Participants were categorized by BMI (kg/m2) as underweight (< 18.5), normal weight (18.5–22.9), overweight (23.0–24.9), or obese (≥ 25.0) using the WHO Western Pacific Region guideline strata24. The underweight population was further categorized as showing mild (17.0–18.4), moderate (16.0–16.9), or severe (< 16.0) thinness25. Participants responded to questionnaires regarding their past medical history and health behaviors, such as current smoking, current alcohol drinking, and regular exercise (at least 1 time per week) in the national health screening program. Because health insurance premiums are determined by income level or holding property in the NHIS, we defined the low-income population as individuals whose health insurance premiums were less than the lowest decile for the insured or who were medical aid beneficiaries.
Comorbidities such as hypertension, diabetes, and dyslipidemia were defined by prescription of medication for the disease using the respective ICD-10 codes (I10–13 and I15 for hypertension, E11–14 for diabetes, and E78 for dyslipidemia) at least 2 times per year before the index year or if the respective diagnostic criteria were met (systolic blood pressure ≥ 140 mmHg or diastolic blood pressure ≥ 90 mmHg for hypertension; fasting blood glucose ≥ 126 mg/dL for diabetes; and total cholesterol ≥ 240 mg/dL for dyslipidemia) in the results of the national health screening program. Cardiovascular disease (CVD) was identified based on the answers to the self-reported questionnaire for a physician’s diagnosis of heart disease in the national health screening program.
For each participant, the primary outcome was the occurrence of AD between January 1, 2006, and December 31, 2015, and the number of person-years of follow-up was recorded.

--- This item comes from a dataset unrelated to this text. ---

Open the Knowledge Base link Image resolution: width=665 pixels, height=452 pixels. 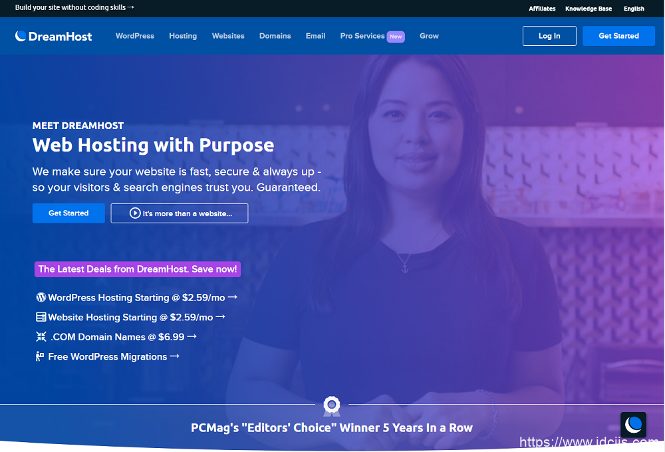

The baseline characteristics of the participants were compared according to BMI categories using ANOVA for continuous variables and chi-square test for categorical variables. Data are presented as the mean (standard deviation) or number (%). The AD incidence rates were calculated by dividing the number of events by 1,000 person-years (PY). Cox proportional hazards regression analyses were performed to obtain hazard ratios (HRs) and 95% confidence intervals (CIs) of AD based on baseline BMI categories. The risk of AD was analyzed after adjusting for possible confounding factors. Model 1 was adjusted for age and sex, and Model 2 was additionally adjusted for lifestyle factors (smoking status, alcohol consumption, and regular exercise) and low-income status. Model 3 was further adjusted for a history of hypertension, diabetes, dyslipidemia, and CVD. Stratified analysis was performed by dividing the participants into subgroups according to baseline age group (65–74 or ≥ 75 years), sex, low-income status, current smoking, alcohol consumption, regular exercise, underlying hypertension, diabetes, dyslipidemia, and history of CVD to test interactions between subgroups. In addition, a sensitivity analysis was performed using multiple imputation to additionally deal with missing values based on the method of fully conditional specification. Statistical analyses were performed using the SAS Enterprise Guide (version 7.1; SAS Institute, Cary, NC, USA) and STATA software (MP, version 17.0; StataCorp, College Station, TX, USA), and statistical significance was defined as two-sided p < 0.05.